** TASK GOAL **
Lines holding the string "Given" are the ones to copy from this listing.

** LISTED RECORDS **
----

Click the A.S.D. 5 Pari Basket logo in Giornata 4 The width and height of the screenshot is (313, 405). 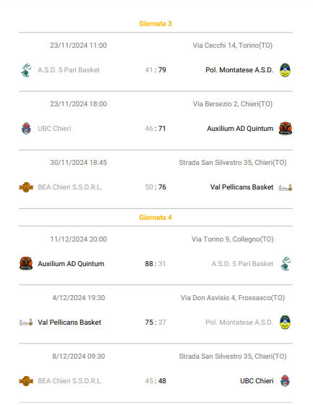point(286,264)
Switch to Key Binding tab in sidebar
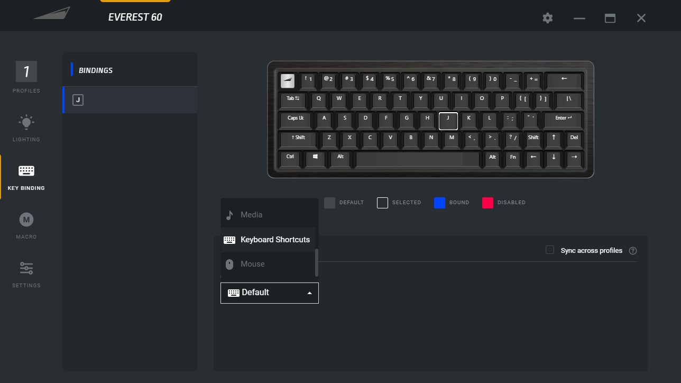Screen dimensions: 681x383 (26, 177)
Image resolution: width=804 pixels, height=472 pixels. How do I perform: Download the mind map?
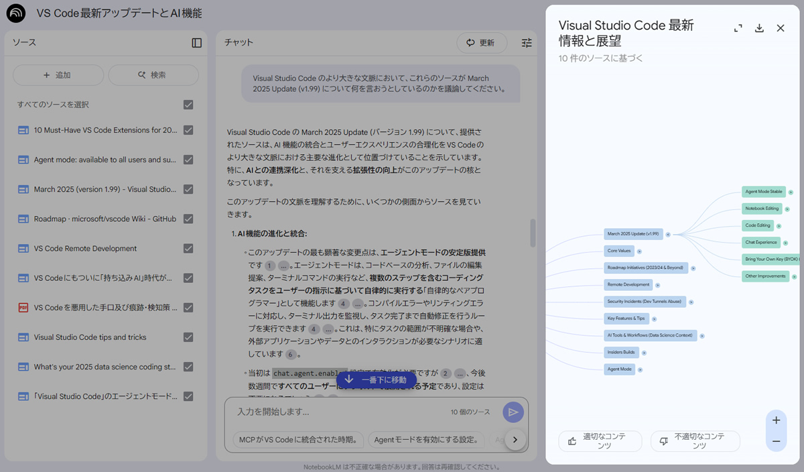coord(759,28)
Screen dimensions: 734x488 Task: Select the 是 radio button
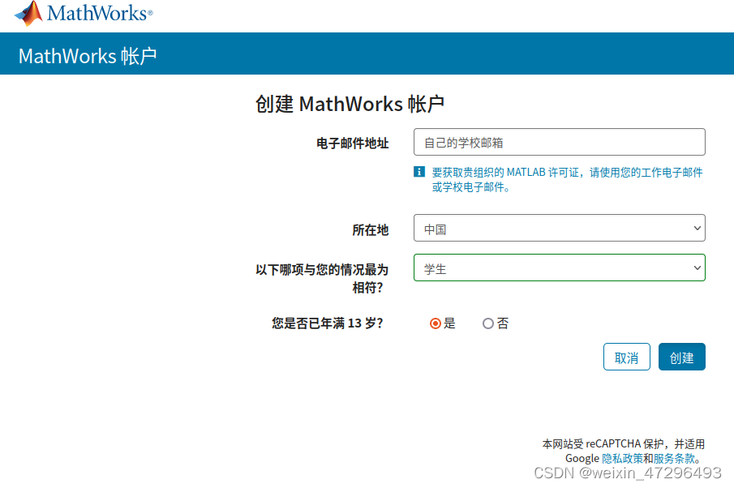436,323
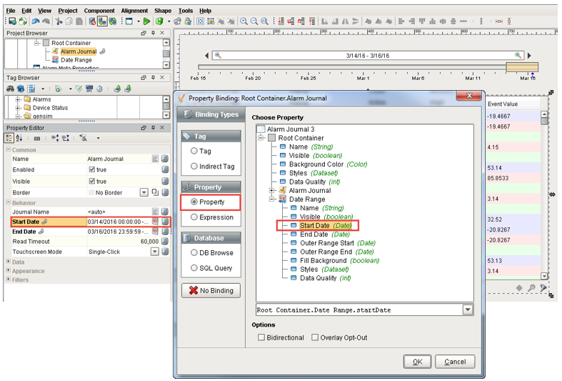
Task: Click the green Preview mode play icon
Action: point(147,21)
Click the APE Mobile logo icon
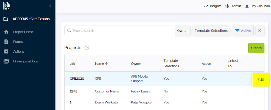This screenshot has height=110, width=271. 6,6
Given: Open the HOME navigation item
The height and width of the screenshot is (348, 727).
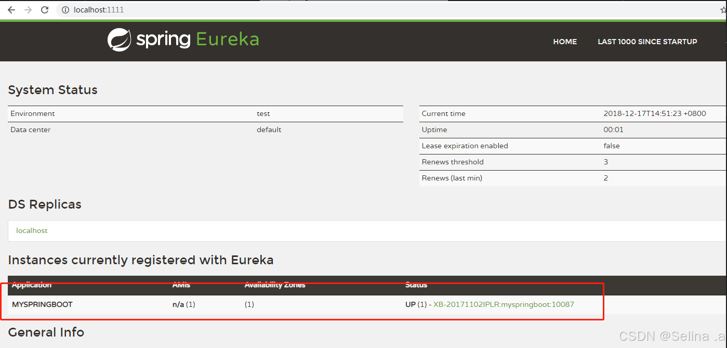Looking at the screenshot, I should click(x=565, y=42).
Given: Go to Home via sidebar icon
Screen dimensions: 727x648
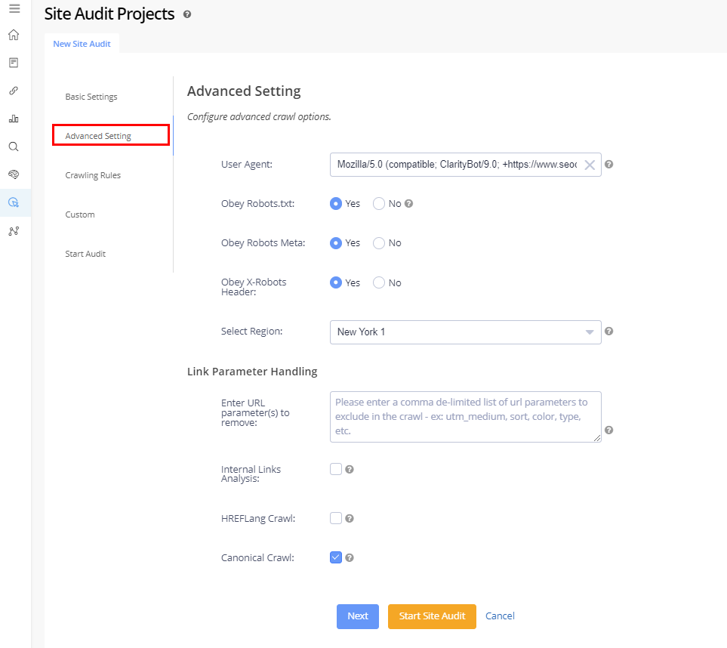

----

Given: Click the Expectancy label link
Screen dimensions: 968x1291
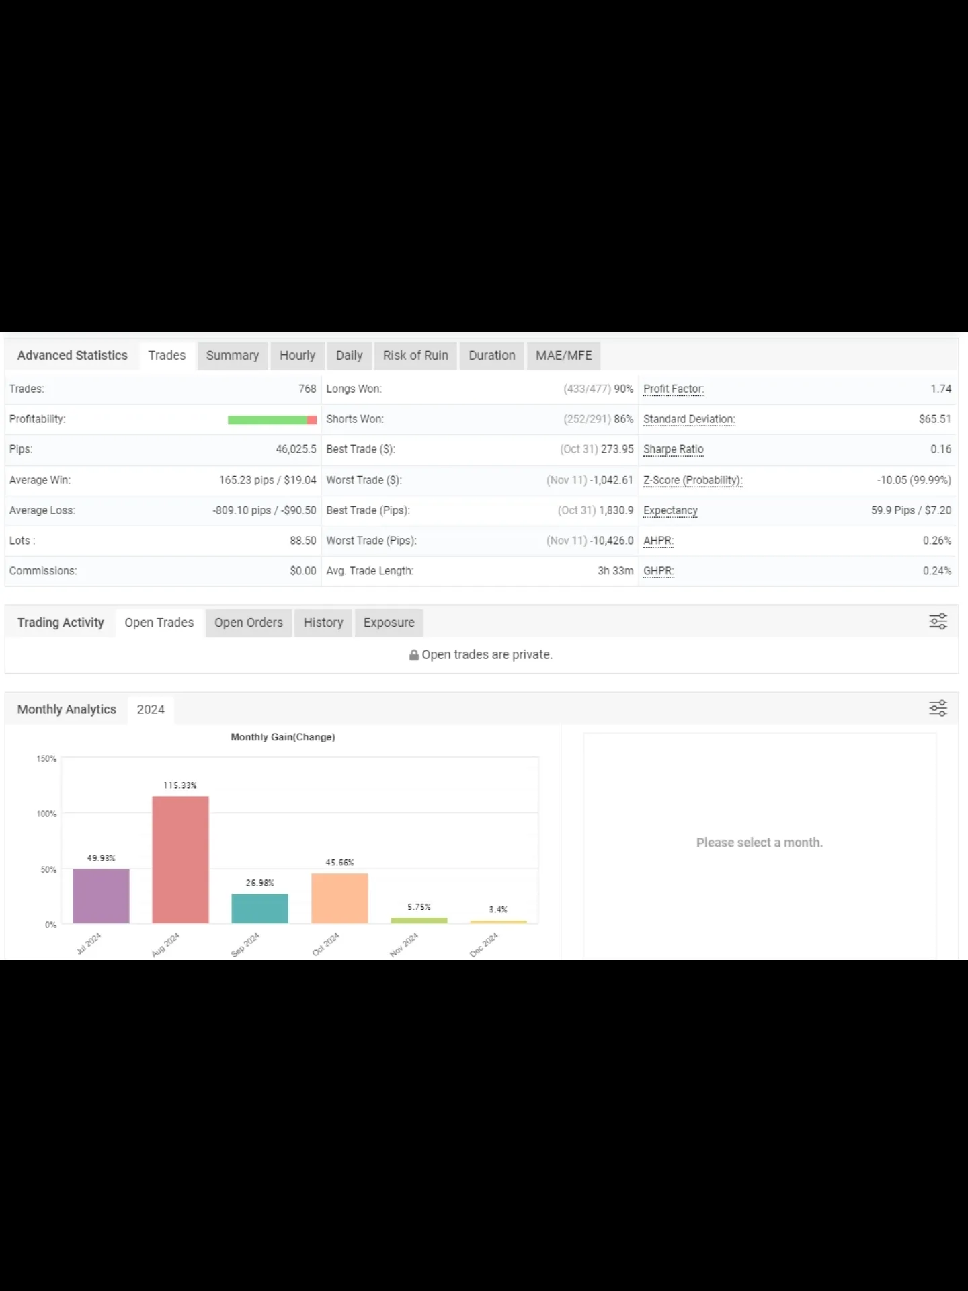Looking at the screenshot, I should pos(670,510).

----

** OUTPUT FOR THIS EXERCISE **
Given: Open the HOME navigation item
Given: Go to Home via sidebar icon
Given: Click the Expectancy label link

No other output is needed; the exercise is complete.